(Records from a data source)
........

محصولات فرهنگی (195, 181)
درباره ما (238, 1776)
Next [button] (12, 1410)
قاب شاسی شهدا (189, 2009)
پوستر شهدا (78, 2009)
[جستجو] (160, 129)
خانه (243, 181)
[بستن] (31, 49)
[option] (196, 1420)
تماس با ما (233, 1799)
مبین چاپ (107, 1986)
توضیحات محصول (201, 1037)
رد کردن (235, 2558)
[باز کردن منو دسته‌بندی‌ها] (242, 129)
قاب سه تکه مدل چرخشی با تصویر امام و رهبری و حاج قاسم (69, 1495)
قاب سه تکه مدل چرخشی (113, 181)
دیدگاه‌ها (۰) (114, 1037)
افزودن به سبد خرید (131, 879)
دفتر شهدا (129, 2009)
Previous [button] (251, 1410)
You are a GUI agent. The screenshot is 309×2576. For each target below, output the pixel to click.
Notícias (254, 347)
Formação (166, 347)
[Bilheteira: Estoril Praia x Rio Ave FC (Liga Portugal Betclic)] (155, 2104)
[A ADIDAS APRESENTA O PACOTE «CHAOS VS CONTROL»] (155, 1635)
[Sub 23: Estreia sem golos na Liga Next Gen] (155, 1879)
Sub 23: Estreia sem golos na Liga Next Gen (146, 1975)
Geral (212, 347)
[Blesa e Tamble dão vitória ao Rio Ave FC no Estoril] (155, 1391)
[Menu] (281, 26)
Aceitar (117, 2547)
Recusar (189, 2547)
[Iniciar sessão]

........

## Task objective
Every line of the data is to be printed again exactly.

## Result of the exercise
محصولات فرهنگی (195, 181)
درباره ما (238, 1776)
Next [button] (12, 1410)
قاب شاسی شهدا (189, 2009)
پوستر شهدا (78, 2009)
[جستجو] (160, 129)
خانه (243, 181)
[بستن] (31, 49)
[option] (196, 1420)
تماس با ما (233, 1799)
مبین چاپ (107, 1986)
توضیحات محصول (201, 1037)
رد کردن (235, 2558)
[باز کردن منو دسته‌بندی‌ها] (242, 129)
قاب سه تکه مدل چرخشی با تصویر امام و رهبری و حاج قاسم (69, 1495)
قاب سه تکه مدل چرخشی (113, 181)
دیدگاه‌ها (۰) (114, 1037)
افزودن به سبد خرید (131, 879)
دفتر شهدا (129, 2009)
Previous [button] (251, 1410)
You are a GUI agent. The screenshot is 309×2576. For each target below, output the pixel to click.
Notícias (254, 347)
Formação (166, 347)
[Bilheteira: Estoril Praia x Rio Ave FC (Liga Portugal Betclic)] (155, 2104)
[A ADIDAS APRESENTA O PACOTE «CHAOS VS CONTROL»] (155, 1635)
[Sub 23: Estreia sem golos na Liga Next Gen] (155, 1879)
Sub 23: Estreia sem golos na Liga Next Gen (146, 1975)
Geral (212, 347)
[Blesa e Tamble dão vitória ao Rio Ave FC no Estoril] (155, 1391)
[Menu] (281, 26)
Aceitar (117, 2547)
Recusar (189, 2547)
[Iniciar sessão]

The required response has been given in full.